------ ENTRIES PROVIDED
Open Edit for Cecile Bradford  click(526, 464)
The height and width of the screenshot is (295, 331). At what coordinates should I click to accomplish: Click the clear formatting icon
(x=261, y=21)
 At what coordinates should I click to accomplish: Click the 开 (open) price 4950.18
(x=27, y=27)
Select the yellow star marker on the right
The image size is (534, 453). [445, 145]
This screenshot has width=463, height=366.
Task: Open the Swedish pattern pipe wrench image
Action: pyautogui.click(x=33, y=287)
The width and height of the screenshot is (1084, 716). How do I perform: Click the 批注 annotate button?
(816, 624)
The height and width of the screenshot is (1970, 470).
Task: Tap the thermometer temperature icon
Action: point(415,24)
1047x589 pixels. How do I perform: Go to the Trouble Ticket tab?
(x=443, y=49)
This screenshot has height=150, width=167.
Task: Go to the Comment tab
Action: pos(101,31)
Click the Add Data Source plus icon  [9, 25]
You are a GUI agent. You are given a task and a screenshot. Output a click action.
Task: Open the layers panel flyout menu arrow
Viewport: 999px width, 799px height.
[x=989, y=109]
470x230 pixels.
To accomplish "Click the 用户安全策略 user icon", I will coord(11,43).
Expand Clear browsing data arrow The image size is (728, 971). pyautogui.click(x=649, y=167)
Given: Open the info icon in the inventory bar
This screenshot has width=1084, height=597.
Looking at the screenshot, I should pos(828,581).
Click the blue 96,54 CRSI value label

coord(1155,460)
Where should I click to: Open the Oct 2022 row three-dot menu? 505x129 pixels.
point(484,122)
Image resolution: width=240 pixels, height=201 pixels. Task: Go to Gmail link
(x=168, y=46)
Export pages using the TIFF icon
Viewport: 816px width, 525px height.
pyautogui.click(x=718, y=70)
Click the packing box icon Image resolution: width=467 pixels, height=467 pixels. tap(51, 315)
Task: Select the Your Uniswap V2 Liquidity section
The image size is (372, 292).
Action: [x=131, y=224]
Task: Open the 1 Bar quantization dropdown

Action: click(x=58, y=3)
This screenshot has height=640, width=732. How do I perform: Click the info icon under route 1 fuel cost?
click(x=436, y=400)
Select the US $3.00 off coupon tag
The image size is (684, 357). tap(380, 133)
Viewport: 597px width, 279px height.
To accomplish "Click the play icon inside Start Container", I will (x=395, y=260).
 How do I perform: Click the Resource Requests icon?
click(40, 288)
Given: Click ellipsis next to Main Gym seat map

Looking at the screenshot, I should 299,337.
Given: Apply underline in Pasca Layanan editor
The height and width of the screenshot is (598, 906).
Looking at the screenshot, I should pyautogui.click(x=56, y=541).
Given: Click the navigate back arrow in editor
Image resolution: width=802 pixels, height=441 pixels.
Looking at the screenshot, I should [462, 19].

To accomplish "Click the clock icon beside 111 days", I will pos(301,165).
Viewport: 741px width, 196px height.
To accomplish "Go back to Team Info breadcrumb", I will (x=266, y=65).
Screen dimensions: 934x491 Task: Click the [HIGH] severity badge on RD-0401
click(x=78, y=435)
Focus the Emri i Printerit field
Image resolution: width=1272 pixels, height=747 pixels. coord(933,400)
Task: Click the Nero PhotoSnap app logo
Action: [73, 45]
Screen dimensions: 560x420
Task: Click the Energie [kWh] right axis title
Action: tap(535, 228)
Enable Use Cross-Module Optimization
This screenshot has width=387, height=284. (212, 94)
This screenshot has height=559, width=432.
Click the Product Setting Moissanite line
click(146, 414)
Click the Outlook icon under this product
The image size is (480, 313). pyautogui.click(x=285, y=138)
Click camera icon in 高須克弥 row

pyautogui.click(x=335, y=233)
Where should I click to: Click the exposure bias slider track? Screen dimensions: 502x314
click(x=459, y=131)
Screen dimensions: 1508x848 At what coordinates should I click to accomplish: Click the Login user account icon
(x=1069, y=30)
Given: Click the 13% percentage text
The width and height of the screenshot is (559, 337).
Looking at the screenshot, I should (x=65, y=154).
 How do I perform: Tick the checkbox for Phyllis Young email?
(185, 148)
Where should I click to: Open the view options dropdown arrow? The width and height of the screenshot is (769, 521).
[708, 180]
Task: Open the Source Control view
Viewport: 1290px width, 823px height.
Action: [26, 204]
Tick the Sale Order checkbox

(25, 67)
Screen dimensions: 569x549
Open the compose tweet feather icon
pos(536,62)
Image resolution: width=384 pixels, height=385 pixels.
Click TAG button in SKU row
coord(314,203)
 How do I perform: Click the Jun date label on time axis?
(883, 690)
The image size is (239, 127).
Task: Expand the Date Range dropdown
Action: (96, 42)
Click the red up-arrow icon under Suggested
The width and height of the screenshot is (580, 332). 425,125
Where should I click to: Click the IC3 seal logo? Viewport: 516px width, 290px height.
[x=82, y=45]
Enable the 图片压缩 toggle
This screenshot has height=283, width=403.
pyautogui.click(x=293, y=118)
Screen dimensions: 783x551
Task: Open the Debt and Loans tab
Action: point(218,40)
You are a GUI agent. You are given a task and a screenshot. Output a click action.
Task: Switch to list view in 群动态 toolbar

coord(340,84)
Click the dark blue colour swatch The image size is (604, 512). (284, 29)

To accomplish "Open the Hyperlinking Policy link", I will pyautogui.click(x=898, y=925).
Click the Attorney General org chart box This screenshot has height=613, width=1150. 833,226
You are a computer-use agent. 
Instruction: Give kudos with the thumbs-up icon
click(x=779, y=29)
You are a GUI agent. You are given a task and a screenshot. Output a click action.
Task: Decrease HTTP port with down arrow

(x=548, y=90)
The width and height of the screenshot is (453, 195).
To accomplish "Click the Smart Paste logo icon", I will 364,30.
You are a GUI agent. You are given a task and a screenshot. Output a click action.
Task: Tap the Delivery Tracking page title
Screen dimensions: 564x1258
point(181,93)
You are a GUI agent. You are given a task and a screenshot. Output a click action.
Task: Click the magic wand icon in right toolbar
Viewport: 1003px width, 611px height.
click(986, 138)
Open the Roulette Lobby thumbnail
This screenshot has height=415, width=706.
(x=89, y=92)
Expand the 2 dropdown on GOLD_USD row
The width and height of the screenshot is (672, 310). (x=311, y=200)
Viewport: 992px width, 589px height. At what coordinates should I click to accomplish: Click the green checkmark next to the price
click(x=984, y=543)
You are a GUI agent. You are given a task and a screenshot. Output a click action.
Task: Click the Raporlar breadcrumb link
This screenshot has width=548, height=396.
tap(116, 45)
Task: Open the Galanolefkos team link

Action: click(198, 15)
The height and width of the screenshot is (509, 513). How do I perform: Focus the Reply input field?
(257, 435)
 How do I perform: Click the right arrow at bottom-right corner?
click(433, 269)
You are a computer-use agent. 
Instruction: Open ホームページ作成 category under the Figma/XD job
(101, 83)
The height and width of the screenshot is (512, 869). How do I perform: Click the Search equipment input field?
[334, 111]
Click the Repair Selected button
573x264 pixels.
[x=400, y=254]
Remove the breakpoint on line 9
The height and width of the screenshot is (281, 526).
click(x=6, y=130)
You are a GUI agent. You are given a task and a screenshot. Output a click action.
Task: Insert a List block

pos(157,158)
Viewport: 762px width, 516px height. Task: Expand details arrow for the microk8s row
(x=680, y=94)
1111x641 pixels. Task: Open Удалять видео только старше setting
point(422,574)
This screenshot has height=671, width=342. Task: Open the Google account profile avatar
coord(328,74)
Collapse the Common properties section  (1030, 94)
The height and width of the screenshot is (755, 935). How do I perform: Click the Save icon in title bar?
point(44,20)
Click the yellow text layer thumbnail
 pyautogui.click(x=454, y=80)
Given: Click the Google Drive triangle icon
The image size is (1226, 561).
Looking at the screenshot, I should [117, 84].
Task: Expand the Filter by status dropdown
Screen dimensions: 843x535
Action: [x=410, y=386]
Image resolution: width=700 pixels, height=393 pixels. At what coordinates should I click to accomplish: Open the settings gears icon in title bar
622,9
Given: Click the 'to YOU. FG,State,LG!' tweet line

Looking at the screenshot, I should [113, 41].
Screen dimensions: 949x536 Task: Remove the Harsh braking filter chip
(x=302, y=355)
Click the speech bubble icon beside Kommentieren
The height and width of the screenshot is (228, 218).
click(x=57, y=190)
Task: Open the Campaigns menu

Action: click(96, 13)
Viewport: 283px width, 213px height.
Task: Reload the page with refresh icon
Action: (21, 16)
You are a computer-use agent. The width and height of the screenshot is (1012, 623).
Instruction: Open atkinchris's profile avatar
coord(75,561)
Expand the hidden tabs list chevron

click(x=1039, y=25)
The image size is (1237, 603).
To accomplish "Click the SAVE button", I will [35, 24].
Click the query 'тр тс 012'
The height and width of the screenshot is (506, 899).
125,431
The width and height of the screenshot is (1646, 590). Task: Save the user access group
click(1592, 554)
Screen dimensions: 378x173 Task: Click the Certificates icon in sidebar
------------
AIM OF THE EXERCISE:
Among the entries, how many lines include the word "back"? Answer with only the number.

SOLUTION TO THIS PROBLEM:
2